The filtering is completely optional to use.

> Point being, if you send a DNS request (for example), the source IP/port and
> dest IP/port is how the OS will decide which packets to route back to you
> when the DNS server responds.

That depends on how the requesting resolver has configured the socket.

> If the responding DNS server changes the source port, the OS will not route
> that packet to the original socket because the source port does not match.

That depends on how the requesting resolver has configured the socket.

> You can still make it work, but you would have to be already listening for
> packets from that port (one way or another), so you would have to know
> beforehand they are going to be using a different port.

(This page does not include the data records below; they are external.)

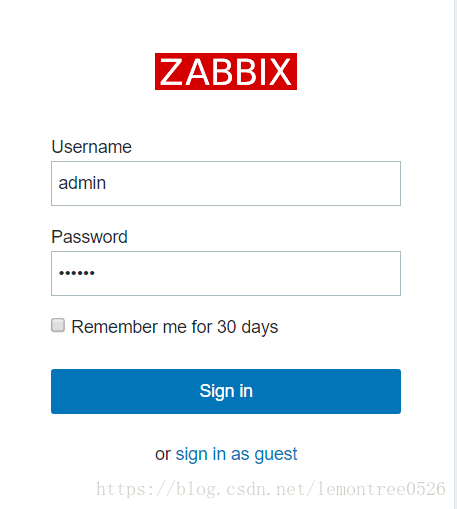The height and width of the screenshot is (509, 457).
Task: Open the 'sign in as guest' link
Action: click(236, 454)
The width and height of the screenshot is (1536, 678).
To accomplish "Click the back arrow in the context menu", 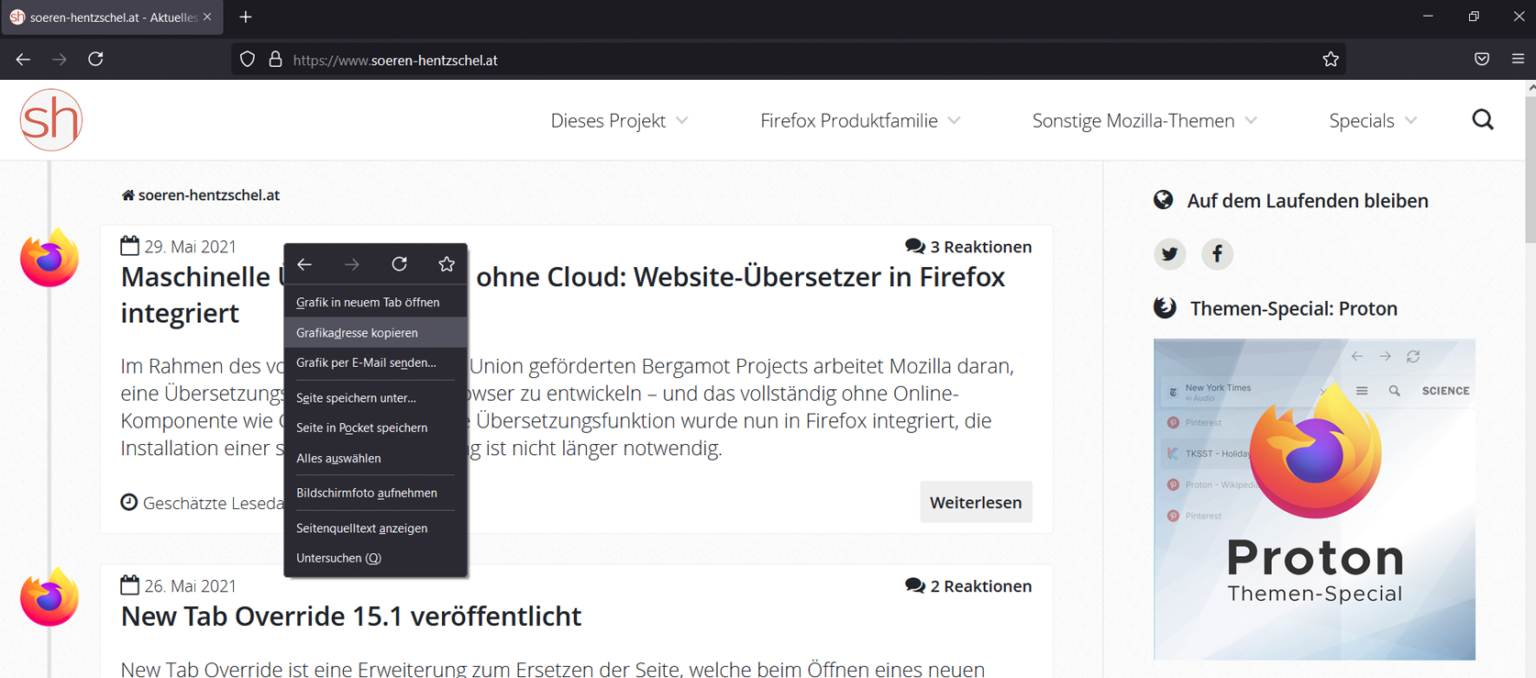I will (x=304, y=264).
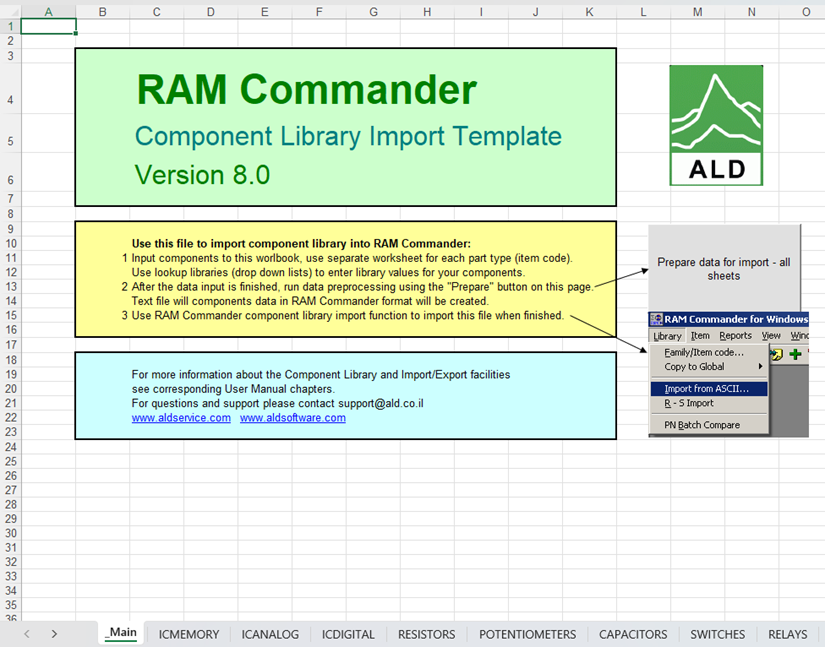Open the CAPACITORS worksheet tab
Screen dimensions: 825x647
tap(632, 634)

Yes, obviously you have to know the application protocol you are trying to
speak and how it uses UDP before you try to speak it.

> You still have to get the packets though, and the OS had no idea about any
> application layer routing.

Which is why application layer routing is called application layer routing.

> If you want to get UDP packets from a bunch of different ports, you have to
> be listening on those ports.

No, you listen on local ports, not on remote ports.

> If you want to be more correct, replace "connection" with "socket" in my
> original comment.

Well, technically, some minor details would be more correct - but the
fundamental assumption that you can only receive datagrams from one remote
address/port with a given socket is just completely and utterly wrong, and not
just in the sense that it's a theoretical possibility, but it's a perfectly
normal use case. To take an obvious example, a common configuration for an
OpenVPN server is to accept authenticated packets from any remote address and
automatically switch to changing remote addresses for the sending direction,
so when the client changes addresses, the OpenVPN session just keeps going.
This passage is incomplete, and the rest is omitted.